The U.N. imposed sanctions in June banning North Korea from exporting any arms after the communist regime conducted a nuclear test and test-fired missiles. Impoverished North Korea is believed to earn hundreds of millions of dollars every year by selling missiles, missile parts and other weapons to countries such as Iran, Syria and Myanmar.

Daniel Pinkston, a Seoul-based North Korea watcher for the International Crisis Group think tank, said that while the incident remains murky, it was clear that U.N. sanctions have not stopped North Korea from trying to engage in arms sales.

"It’s a major source of foreign exchange and earnings for the Korean People’s Army," Pinkston said. "I don’t think anyone believed they were going to desist or just say, ‘OK, well, you guys wrote up a tough resolution so we’re gonna get out of this business now.’"
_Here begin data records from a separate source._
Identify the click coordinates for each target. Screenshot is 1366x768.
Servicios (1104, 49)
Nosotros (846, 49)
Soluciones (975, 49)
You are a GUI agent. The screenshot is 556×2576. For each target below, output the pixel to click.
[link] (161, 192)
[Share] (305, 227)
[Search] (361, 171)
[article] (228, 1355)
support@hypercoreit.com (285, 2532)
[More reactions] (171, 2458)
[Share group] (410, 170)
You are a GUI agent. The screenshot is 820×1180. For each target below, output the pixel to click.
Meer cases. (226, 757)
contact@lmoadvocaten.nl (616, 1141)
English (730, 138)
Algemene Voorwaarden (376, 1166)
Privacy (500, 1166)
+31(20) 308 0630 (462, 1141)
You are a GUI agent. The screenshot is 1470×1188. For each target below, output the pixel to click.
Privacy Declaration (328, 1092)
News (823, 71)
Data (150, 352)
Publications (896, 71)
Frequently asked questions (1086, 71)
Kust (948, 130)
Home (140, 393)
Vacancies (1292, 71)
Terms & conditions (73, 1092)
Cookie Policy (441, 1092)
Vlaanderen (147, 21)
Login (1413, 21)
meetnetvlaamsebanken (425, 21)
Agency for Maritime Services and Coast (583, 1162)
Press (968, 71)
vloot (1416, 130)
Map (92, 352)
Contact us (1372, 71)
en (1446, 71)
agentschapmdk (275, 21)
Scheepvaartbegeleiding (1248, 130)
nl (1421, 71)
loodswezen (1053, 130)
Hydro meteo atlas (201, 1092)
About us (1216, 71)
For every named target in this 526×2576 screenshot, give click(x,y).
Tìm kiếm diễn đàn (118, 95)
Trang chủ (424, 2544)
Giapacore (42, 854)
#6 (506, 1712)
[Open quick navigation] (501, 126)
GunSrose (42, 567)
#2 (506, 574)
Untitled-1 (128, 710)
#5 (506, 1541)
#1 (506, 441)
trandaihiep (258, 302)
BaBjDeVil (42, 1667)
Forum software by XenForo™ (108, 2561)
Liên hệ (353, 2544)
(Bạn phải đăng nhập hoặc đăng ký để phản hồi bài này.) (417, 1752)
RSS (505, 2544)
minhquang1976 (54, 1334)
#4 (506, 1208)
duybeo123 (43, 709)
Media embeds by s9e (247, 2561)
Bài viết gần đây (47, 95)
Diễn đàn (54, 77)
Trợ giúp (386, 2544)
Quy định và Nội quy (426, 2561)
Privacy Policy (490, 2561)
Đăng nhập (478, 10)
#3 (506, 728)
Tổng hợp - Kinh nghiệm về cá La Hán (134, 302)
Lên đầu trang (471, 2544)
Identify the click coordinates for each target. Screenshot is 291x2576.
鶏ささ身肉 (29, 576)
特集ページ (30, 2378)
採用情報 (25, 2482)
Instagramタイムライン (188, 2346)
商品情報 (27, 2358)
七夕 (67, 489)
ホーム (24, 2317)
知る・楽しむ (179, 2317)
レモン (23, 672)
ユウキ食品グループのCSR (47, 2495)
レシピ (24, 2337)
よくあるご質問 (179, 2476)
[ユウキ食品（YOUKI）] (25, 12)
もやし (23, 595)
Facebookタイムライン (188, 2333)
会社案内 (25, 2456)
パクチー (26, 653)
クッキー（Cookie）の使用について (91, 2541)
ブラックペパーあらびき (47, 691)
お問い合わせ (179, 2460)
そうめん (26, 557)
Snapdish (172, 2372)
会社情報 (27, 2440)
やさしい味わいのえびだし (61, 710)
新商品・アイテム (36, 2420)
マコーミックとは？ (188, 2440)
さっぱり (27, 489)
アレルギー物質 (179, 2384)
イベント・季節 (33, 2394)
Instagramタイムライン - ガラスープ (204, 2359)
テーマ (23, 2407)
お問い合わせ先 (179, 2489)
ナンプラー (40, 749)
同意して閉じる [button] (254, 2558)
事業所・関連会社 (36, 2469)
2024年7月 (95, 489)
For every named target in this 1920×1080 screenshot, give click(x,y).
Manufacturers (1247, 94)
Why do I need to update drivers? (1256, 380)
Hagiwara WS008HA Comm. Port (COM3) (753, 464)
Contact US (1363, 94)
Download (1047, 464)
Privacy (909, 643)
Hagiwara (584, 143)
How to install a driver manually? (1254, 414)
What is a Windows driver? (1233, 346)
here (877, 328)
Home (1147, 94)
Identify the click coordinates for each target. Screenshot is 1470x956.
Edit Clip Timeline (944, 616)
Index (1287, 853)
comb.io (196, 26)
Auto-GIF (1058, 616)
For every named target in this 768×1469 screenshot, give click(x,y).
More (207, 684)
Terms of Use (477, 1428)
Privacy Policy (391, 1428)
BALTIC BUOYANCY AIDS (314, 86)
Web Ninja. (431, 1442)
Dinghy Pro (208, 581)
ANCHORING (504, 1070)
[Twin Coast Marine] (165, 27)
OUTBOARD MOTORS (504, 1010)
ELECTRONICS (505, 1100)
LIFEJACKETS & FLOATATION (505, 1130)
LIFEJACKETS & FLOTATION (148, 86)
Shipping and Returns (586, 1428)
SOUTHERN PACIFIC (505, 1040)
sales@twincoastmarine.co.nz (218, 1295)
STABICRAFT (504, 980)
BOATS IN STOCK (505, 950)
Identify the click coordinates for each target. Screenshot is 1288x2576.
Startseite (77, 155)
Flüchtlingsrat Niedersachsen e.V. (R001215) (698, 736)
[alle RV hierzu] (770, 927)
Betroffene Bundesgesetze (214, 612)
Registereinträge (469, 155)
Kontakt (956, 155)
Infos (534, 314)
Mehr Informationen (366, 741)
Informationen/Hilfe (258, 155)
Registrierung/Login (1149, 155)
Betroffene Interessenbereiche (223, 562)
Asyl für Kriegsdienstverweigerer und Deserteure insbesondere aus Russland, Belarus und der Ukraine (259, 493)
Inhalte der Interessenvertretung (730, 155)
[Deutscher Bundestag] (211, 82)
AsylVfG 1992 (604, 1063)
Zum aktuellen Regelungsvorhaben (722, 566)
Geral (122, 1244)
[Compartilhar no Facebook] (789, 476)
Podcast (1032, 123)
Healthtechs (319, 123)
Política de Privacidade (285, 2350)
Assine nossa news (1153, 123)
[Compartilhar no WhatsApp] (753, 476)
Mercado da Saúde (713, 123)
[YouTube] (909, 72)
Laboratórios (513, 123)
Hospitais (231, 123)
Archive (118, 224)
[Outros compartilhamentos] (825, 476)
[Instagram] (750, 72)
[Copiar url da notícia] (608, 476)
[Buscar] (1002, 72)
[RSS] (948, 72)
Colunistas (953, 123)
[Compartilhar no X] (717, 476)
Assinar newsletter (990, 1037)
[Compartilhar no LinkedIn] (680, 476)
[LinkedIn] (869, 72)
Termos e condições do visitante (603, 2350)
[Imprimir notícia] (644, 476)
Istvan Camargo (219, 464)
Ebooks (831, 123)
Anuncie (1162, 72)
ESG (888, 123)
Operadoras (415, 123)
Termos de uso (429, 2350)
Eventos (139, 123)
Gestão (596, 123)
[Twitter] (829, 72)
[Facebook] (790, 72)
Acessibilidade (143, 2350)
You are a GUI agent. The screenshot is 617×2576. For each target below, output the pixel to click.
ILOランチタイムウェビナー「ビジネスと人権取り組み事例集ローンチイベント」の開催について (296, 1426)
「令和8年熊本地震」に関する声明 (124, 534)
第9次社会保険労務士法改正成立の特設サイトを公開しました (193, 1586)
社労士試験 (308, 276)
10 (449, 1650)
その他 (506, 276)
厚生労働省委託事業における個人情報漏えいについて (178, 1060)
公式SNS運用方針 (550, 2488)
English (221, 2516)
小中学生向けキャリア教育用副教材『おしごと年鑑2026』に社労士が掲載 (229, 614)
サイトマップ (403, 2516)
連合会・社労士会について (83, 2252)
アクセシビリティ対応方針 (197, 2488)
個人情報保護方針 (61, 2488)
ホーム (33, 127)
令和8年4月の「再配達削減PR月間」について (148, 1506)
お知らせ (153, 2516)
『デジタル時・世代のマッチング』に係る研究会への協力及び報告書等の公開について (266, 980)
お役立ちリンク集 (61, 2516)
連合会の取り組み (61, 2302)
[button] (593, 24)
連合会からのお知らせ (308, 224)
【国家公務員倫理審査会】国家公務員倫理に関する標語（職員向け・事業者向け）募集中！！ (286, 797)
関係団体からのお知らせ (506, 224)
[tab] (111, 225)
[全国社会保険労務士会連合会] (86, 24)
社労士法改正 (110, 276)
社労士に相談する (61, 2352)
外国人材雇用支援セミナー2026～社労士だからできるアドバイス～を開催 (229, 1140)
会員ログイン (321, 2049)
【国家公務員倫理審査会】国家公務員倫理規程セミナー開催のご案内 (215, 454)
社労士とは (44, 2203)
But he said that cases such as the Bangkok seizure will likely have an impact on those willing to purchase North Korean weapons.

"It’s very clear that if you are a buyer you run a risk of losing your cargo or getting intercepted," he said.

The Thai government has been investigating the arms cache and says it will send the results to the United Nations.

Somsak said the five men complained that they had been forced by police investigators into signing documents written in Thai. They asked to be provided with a translator "or someone who can explain to them what is going on."

The report on the flight plan from the nonprofit groups TransArms in the United States and IPIS of Belgium was funded by the Belgian government and Amnesty International. It could not be independently verified.

The report says the plane was registered to Air West, a cargo transport company in the former Soviet republic of Georgia. Asked to comment on whether the plane was bound for Tehran, company owner Levan Kakabadze told The Associated Press that he was unaware of the plane’s final destination.

Speaking by telephone from Batumi, Georgia, Kakabadze said that he had leased the plane to the SP Trading company and could bear no responsibility for what happened next.

"I know that the flight documents listed the cargo as oil drilling equipment. It turned out that they were carrying weapons," Kakabadze said. "After leasing the plane, I can’t be held responsible for what happened. It’s a problem for people who leased the plane. I have nothing else to say."

The authors cite confidential e-mails saying that UTM had ruled out a direct flight from Pyongyang to Tehran.

The report also raises multiple questions, including why the plane would stop in Thailand, since arms traffickers would be wiser to fly over China toward the former Soviet republics and on to Iran, rather than the well-policed southeastern Asian country.

"The government is not speculating on where the plane is from or its destination. It’s the police’s job to investigate. We’re waiting for the conclusion," said Thai government spokesman Panitan Wattanayagorn.

He also would not speculate on why the plane would have landed in Bangkok, but noted that the Thai capital is a regional transport hub and that "it would be more suspicious if they stopped in Laos or another country that is not a center of transportation."

He said many countries have offered to help with the investigation but all have been turned down.

It says that the final flight plan shows that the aircraft stopped at an Azerbaijani air force base a few miles (kilometers) north of the capital, Baku, on its way to North Korea, and was expected to make a stop there on its way back from Pyongyang to Tehran.

An Azerbaijani aviation spokesman Tuesday denied the plane stopped in his country, which shares a border with neighboring Iran.

"The claims that the plane made a refueling stop in Azerbaijan have nothing to do with reality," said Maharram Safarli, a spokesman for the national flag carrier AZAL. "This plane has never landed in Azerbaijan."

The researchers say that the plane’s previous registration documents link it to Air Cess and Centrafrican Airlines, which are allegedly connected to Bout, who has been in prison in Thailand since he was arrested March 6.